# Lab weeing & pooing at night - help!



## jalmar (Feb 1, 2008)

My 12 month old labrador has started pooing and weeing in the house during the night. He sometimes eats it. I've never caught him eating it but I know he does because there's sometimes bits left in the morning. I've knocked him down to 1 feed a day (morning) and I take him for his last walk between 10pm and 11pm and he always has a poo. Nothing has changed at home to make him do this. Any ideas please?


----------



## PoppyLily (Jan 8, 2008)

hi, i have a 11 month rottweiler bitch. We had a similar problem with her. I had never managed to stop her weeing the house at night but she never pooed, then at 9 months she started pooing every night. Like you nothing had changed at home and i couldnt explain it. After a couple of weeks she started chewing on the door frames and then chewed up the lino in the kitchen. I even tried getting up through the night and letting her out but she still did it. This was completely out of character. 
One night i accidently fell asleep with her in the bedroom and when i woke in the morning i noticed she hadnt had any tpe of accident. She has stayed in my room ever since, sleeping in her own bed in the corner of the room. 
Ideally i would like to move her back downstairs at some point but for now i am just glad that shes stopped messing in the house. I realise this doesnt suit everyone but its worth ago if your at your wits end, like i was. I know how frustrating it can be. 
Good Luck!!!


----------



## Jenny Olley (Nov 2, 2007)

Something has happened that has made him start doing this, it may be something you are totally unaware of, a loud bang that scared him one night or someone shouting in the street.

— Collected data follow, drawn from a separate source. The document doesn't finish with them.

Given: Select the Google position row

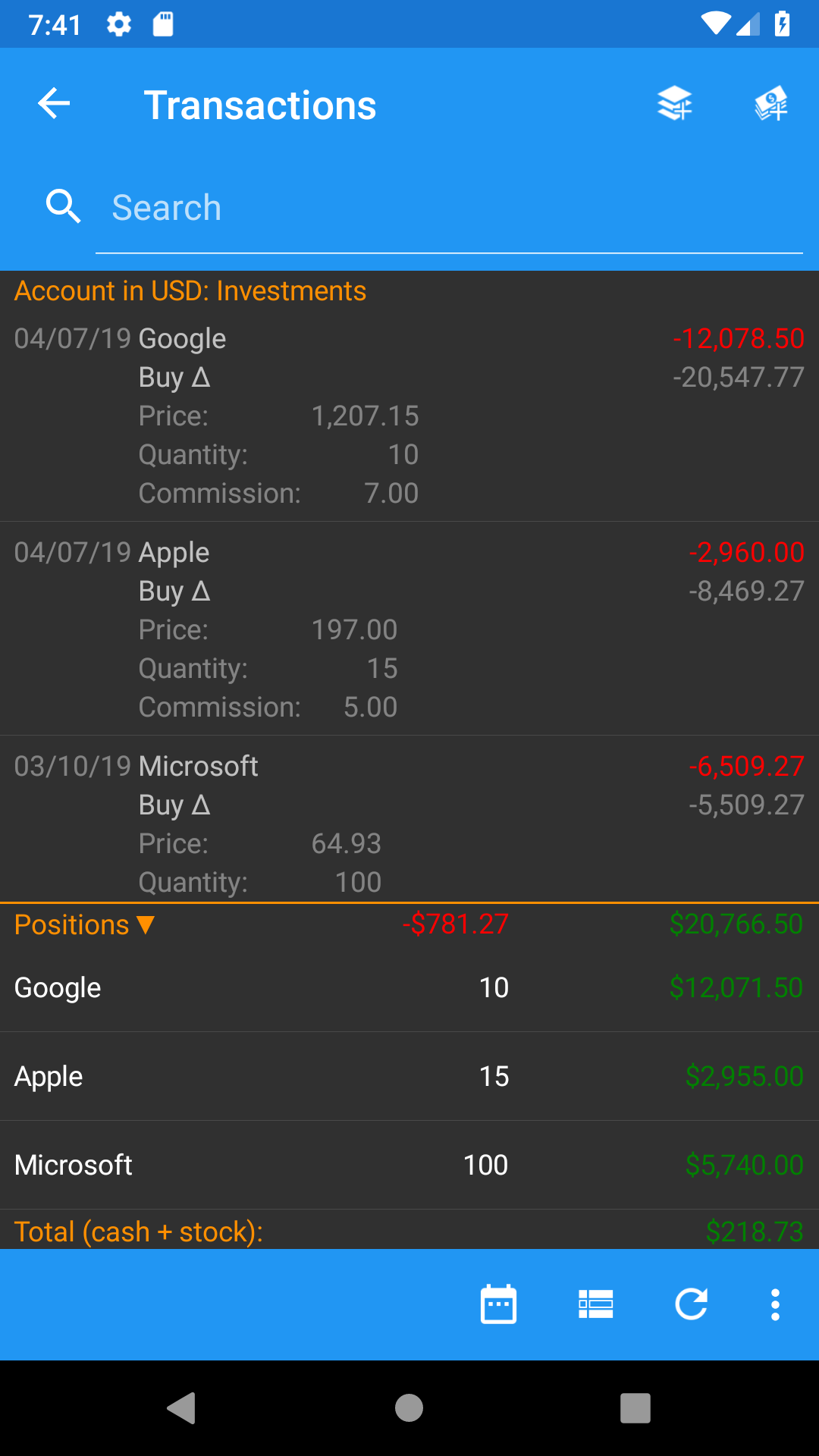Looking at the screenshot, I should click(410, 987).
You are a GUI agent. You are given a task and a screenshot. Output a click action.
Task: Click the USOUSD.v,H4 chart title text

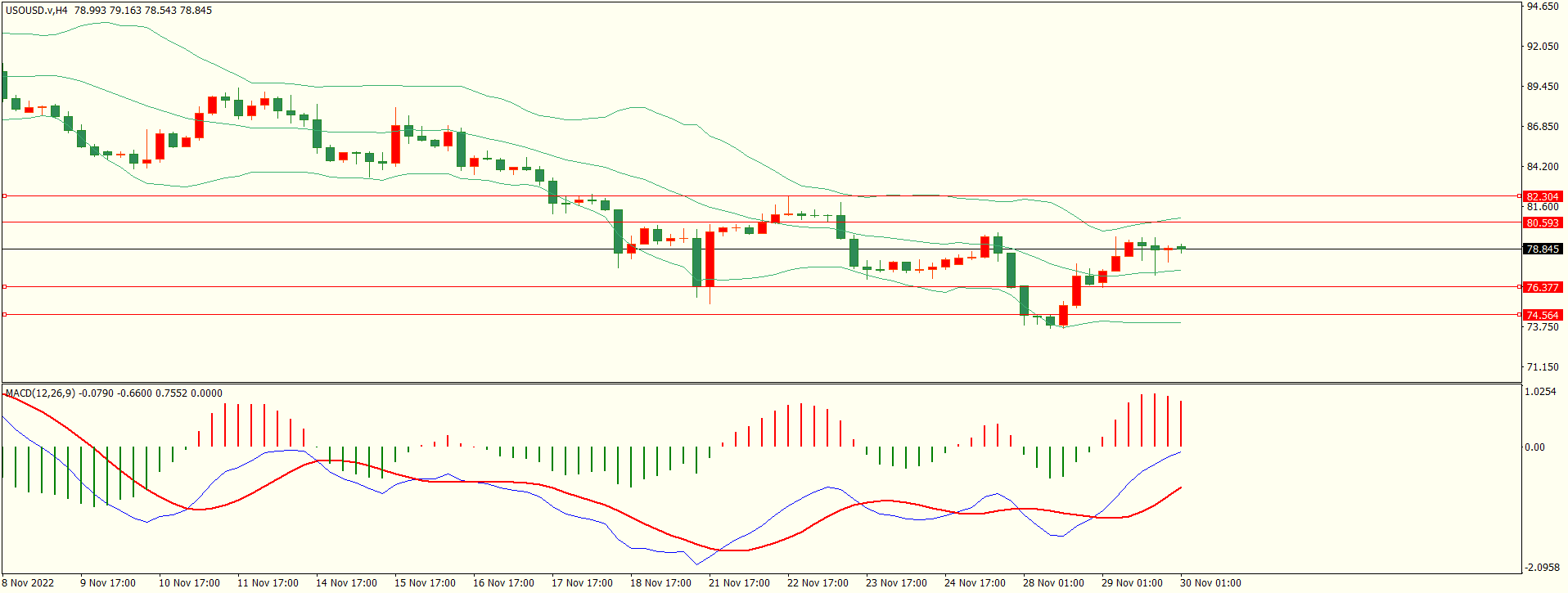[x=37, y=11]
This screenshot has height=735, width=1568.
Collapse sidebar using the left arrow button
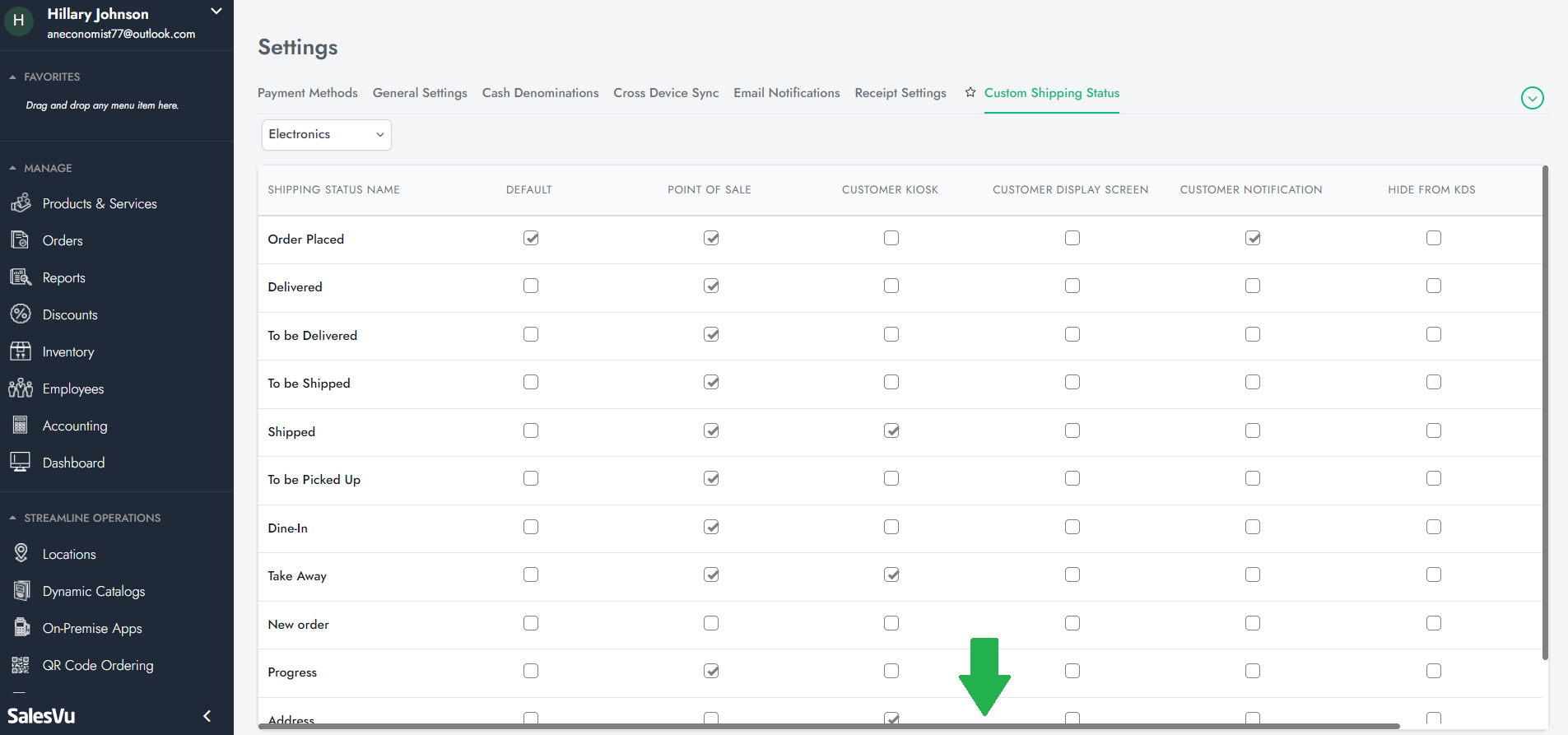pos(207,716)
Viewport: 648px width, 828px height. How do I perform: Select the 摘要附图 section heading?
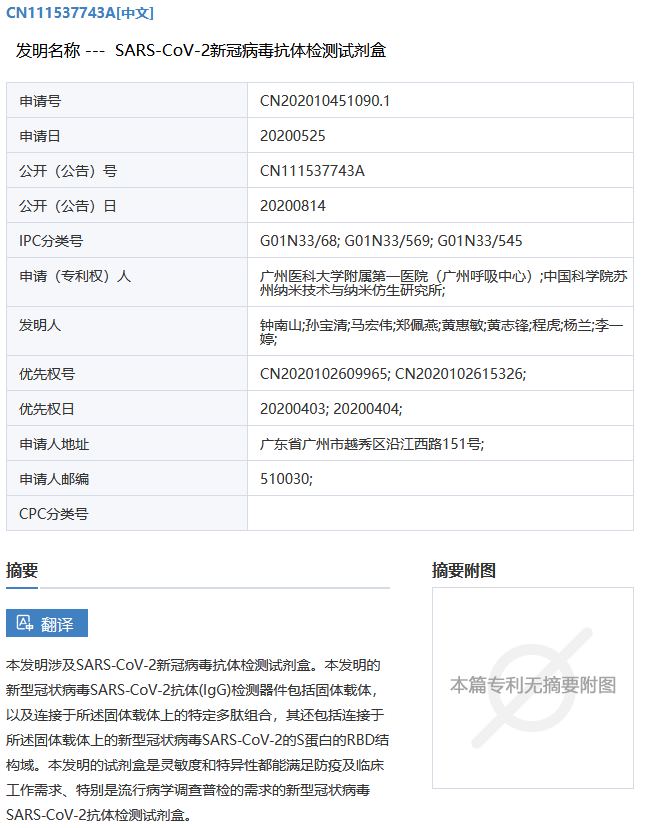click(x=463, y=570)
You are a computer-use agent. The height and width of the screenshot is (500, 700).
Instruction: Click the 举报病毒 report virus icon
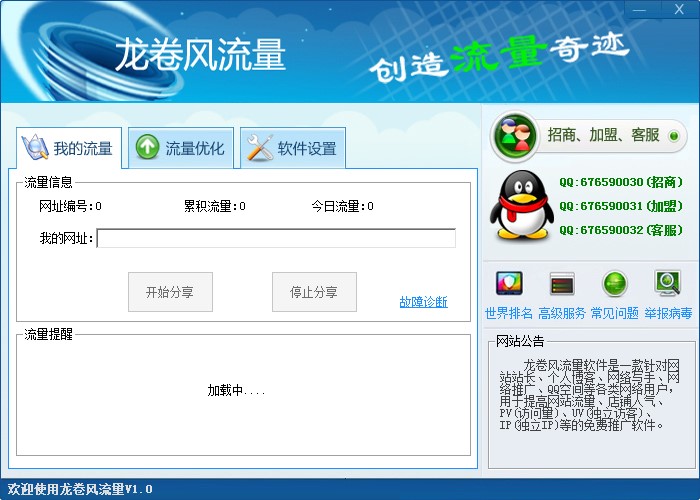click(667, 284)
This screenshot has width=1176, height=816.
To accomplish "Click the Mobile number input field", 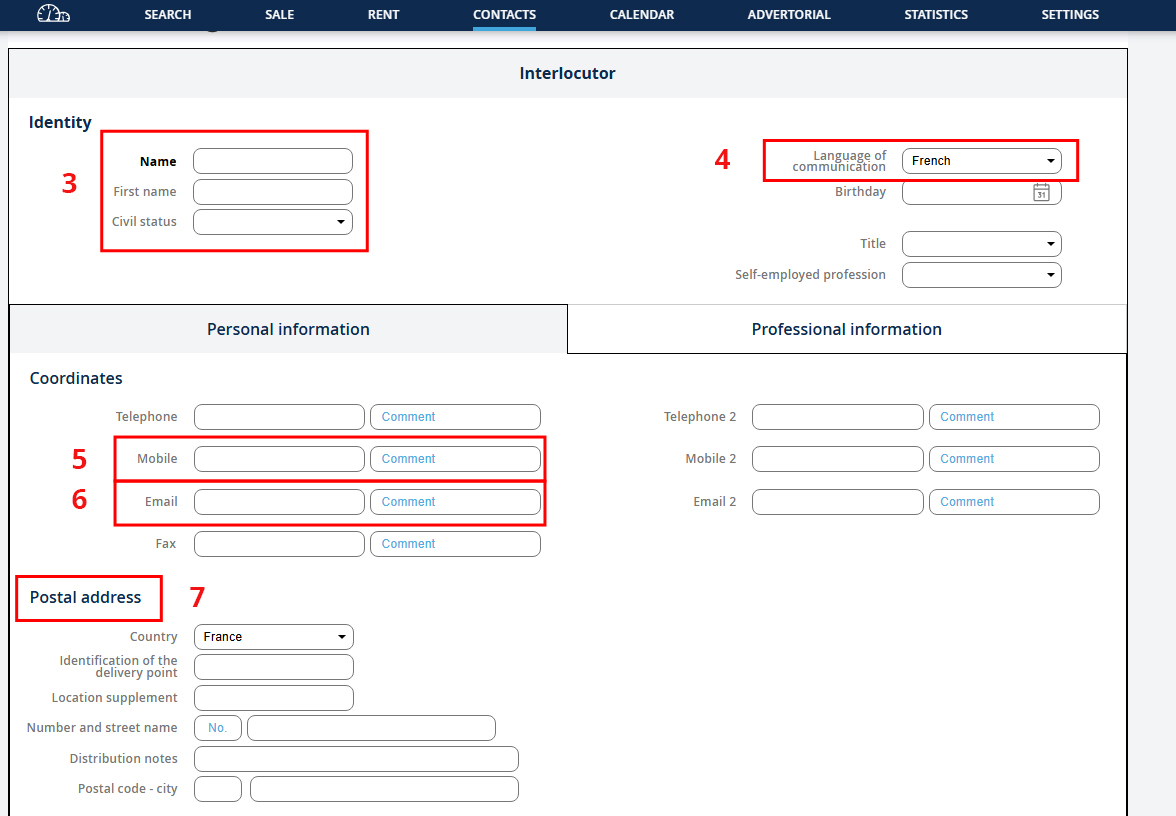I will click(x=279, y=459).
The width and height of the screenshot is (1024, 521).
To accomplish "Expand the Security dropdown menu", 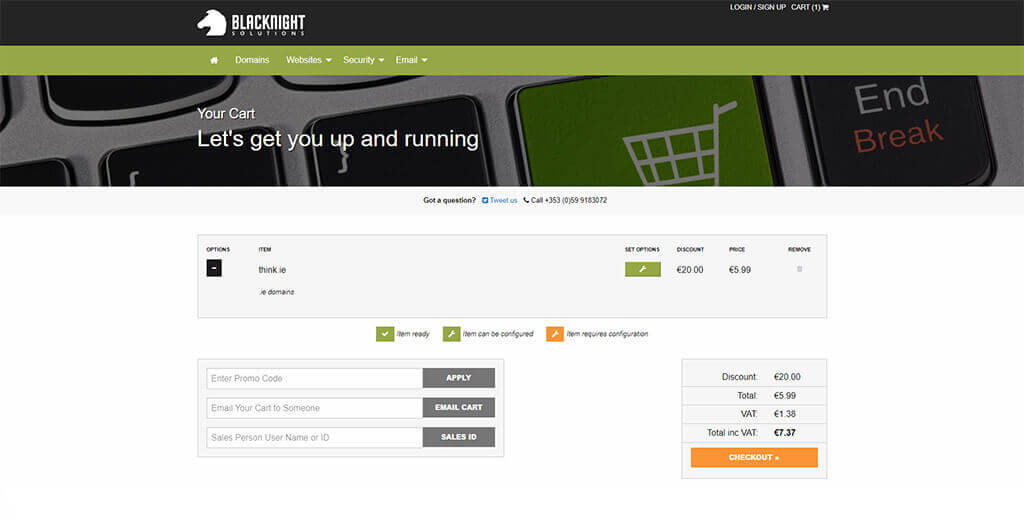I will pos(363,60).
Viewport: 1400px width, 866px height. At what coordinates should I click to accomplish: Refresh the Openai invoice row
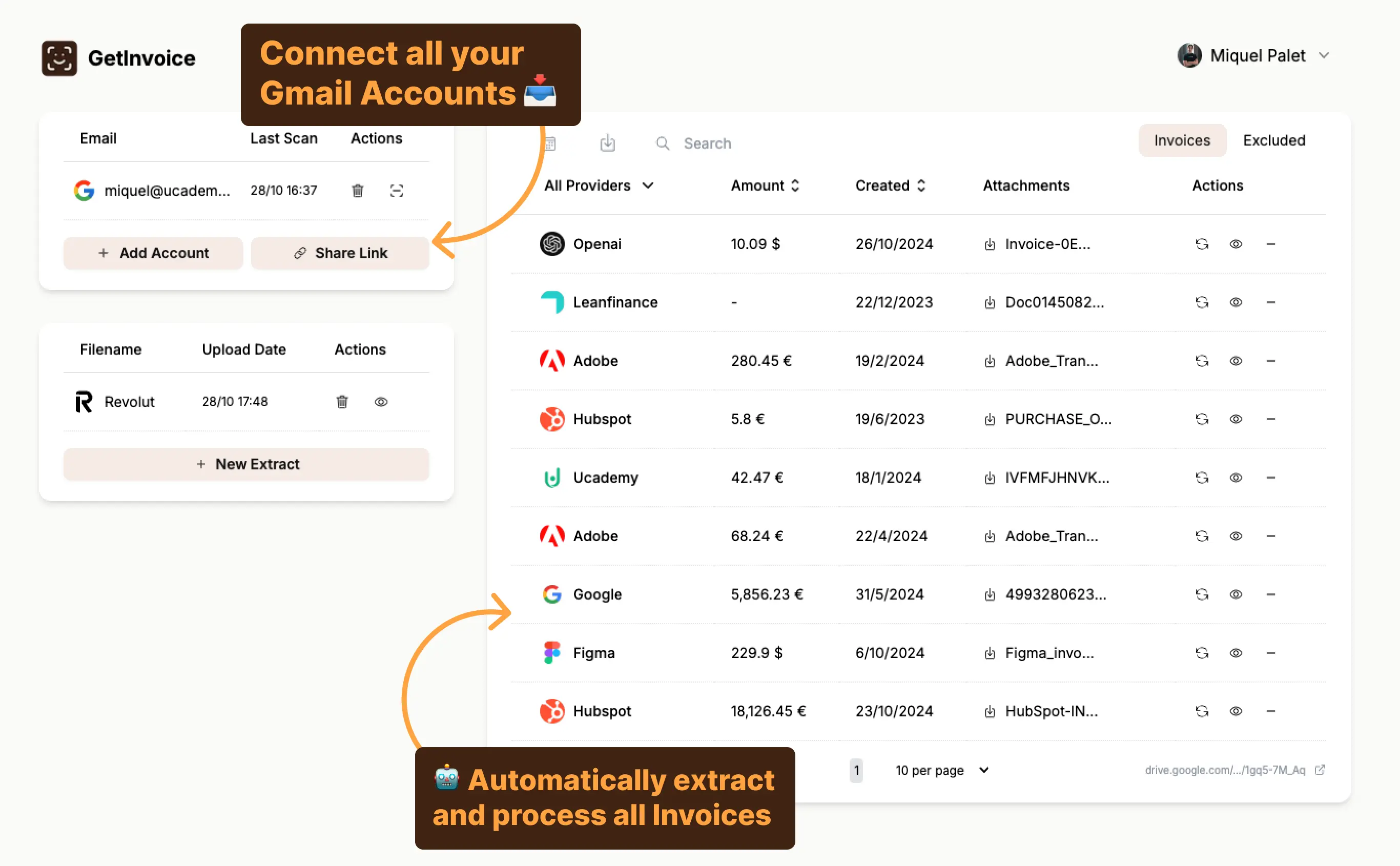(1201, 244)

It can be a very simple thing urinating and defecating give relief, make the dog feel better.
Firstly I would look at his diet, the fact that he goes to the toilet last thing in the evening, then needs to go again during the night, points to too much waste product in his diet.
Then I would look at his behaviour in general, is he confident or a worrier ?
He may be worried about being left on his own, as the previous poster stated.
Or he may be afraid of the dark, I know it sounds silly, but I have met dogs who are.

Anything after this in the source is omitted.